A prospective, single-blind, randomized, controlled trial of EUS-guided FNA with and without a stylet
BACKGROUND: Most endosonographers use an EUS needle with an internal stylet during EUS-guided FNA (EUS-FNA). Reinserting the stylet into the needle after every pass is tedious and time-consuming, and there are no data to suggest that it improves the quality of the cytology specimen.
OBJECTIVE: To compare the samples obtained by EUS-FNA with and without a stylet for (1) the degree of cellularity, adequacy, contamination, and amount of blood and (2) the diagnostic yield of malignancy.
DESIGN: Prospective,single-blind, randomized, controlled trial.
SETTING: Two tertiary care referral centers.
PATIENTS: Patients referred for EUS-FNA of solid lesions.

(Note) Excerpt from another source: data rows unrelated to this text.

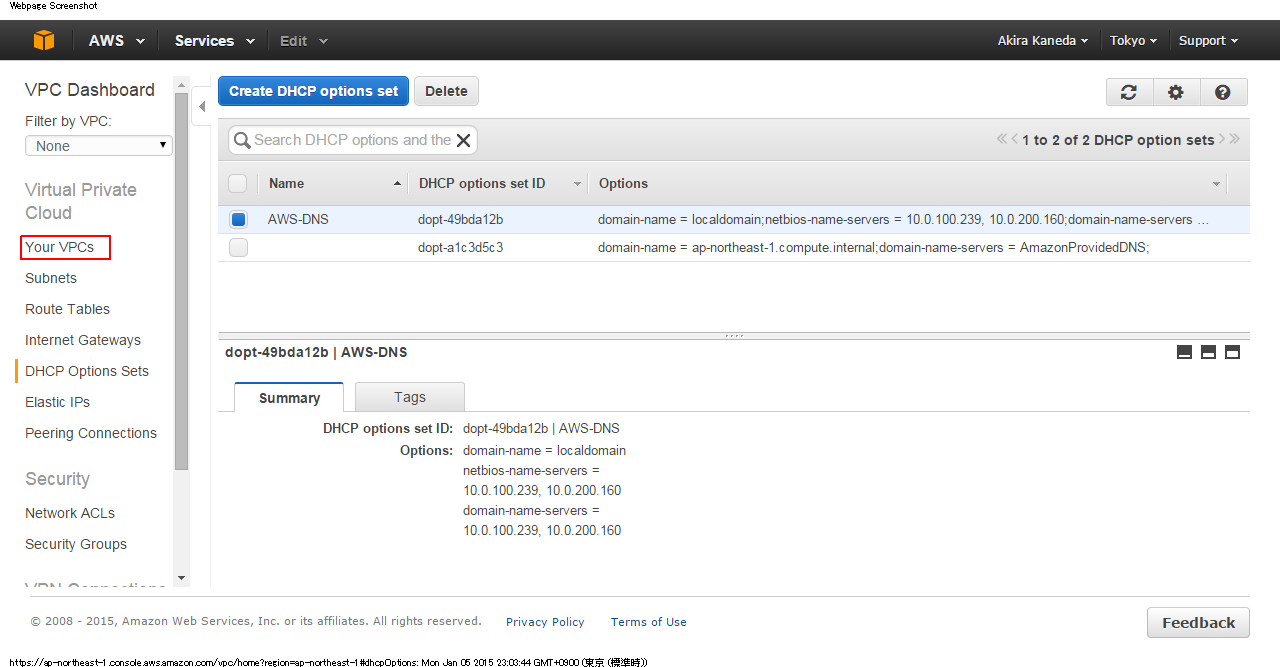This screenshot has height=667, width=1280.
Task: Refresh the DHCP options list
Action: (1129, 92)
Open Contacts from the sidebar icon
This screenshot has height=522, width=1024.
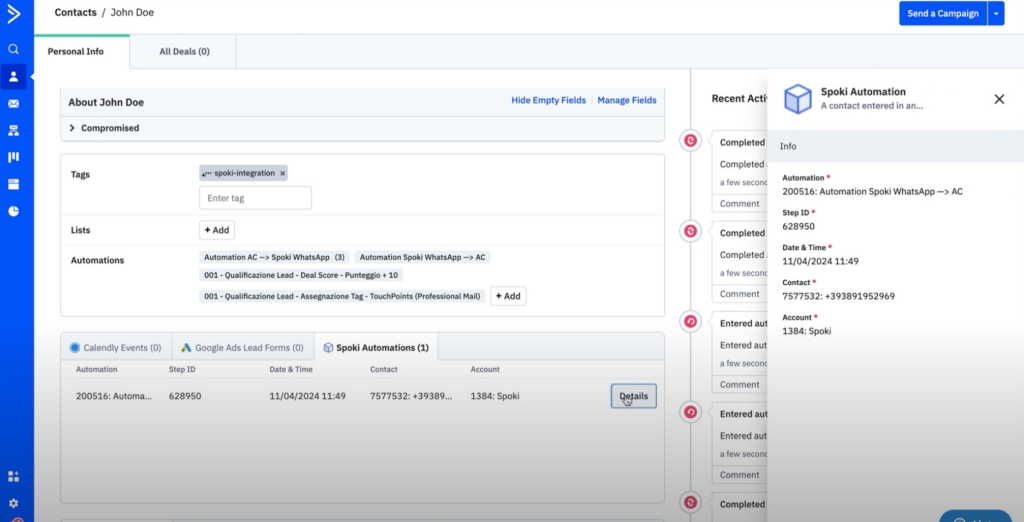tap(14, 76)
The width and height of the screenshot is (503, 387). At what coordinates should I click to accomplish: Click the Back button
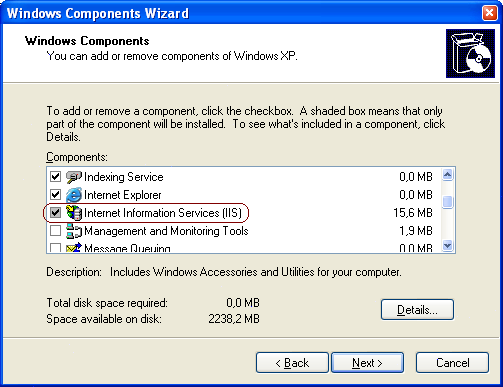pos(292,363)
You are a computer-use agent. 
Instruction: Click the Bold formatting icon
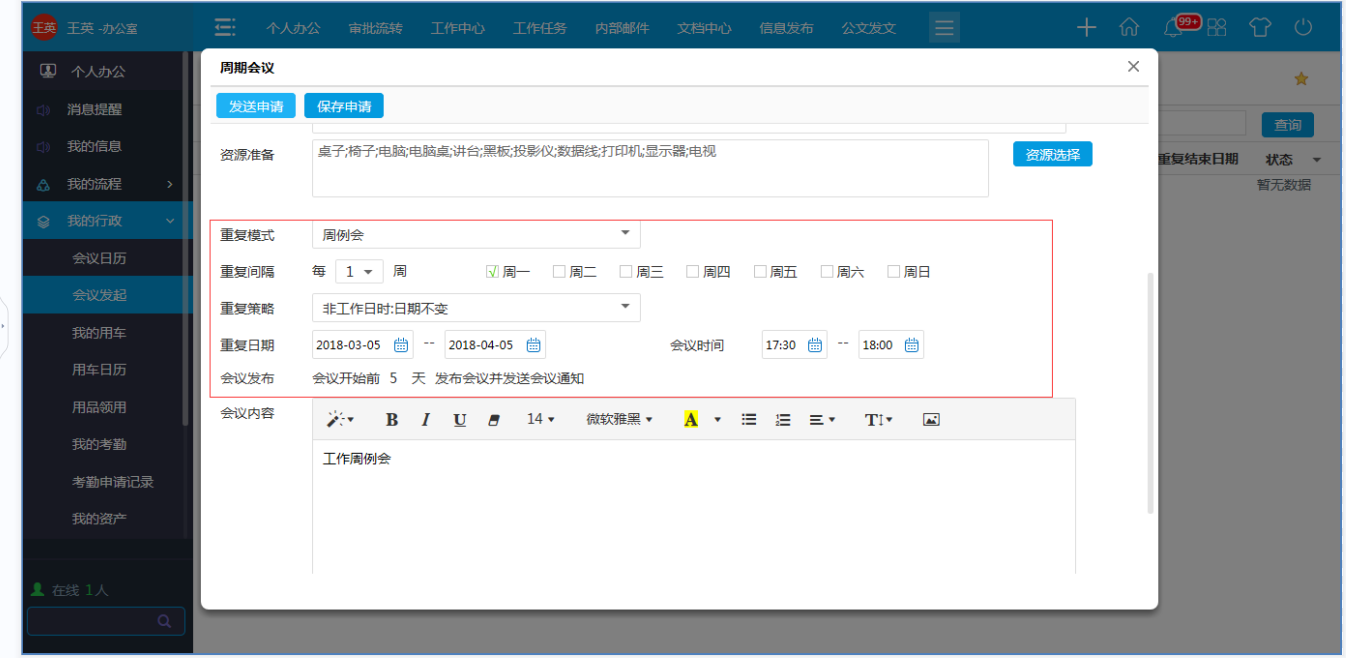click(392, 420)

INTERVENTION: Patients underwent EUS-FNA of the solid lesions, and 2 passes each were made with a stylet and without a stylet in the needle. The order of the passes was randomized, and the cytopathologists reviewing the slides were blinded to the stylet status of passes.

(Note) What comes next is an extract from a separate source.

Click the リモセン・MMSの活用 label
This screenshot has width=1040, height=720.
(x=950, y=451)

MAIN OUTCOME MEASUREMENTS: Degree of cellularity, adequacy, contamination, amount of blood, and the diagnostic yield of malignancy in the specimens.
RESULTS: A total of 101 patients with 118 lesions were included in final analysis; 236 FNA passes were made, each with and without a stylet. No significant differences were seen in the cellularity (P = .98), adequacy of the specimen (P = .26), contamination (P = .92), or significant amount of blood (P = .61) between specimens obtained with and without a stylet. The diagnostic yield of malignancy was 55 of 236 specimens (23%) in the with-stylet group compared with 66 of 236 specimens (28%) in the without-stylet group (P = .29).
LIMITATIONS: Endosonographers were not blinded to the stylet status of the passes.
CONCLUSIONS: Using a stylet during EUS-FNA does not confer any significant advantage with regard to the quality of the specimen obtained or the diagnostic yield of malignancy. (
CLINICAL TRIAL REGISTRATION NUMBER: NCT 01213290).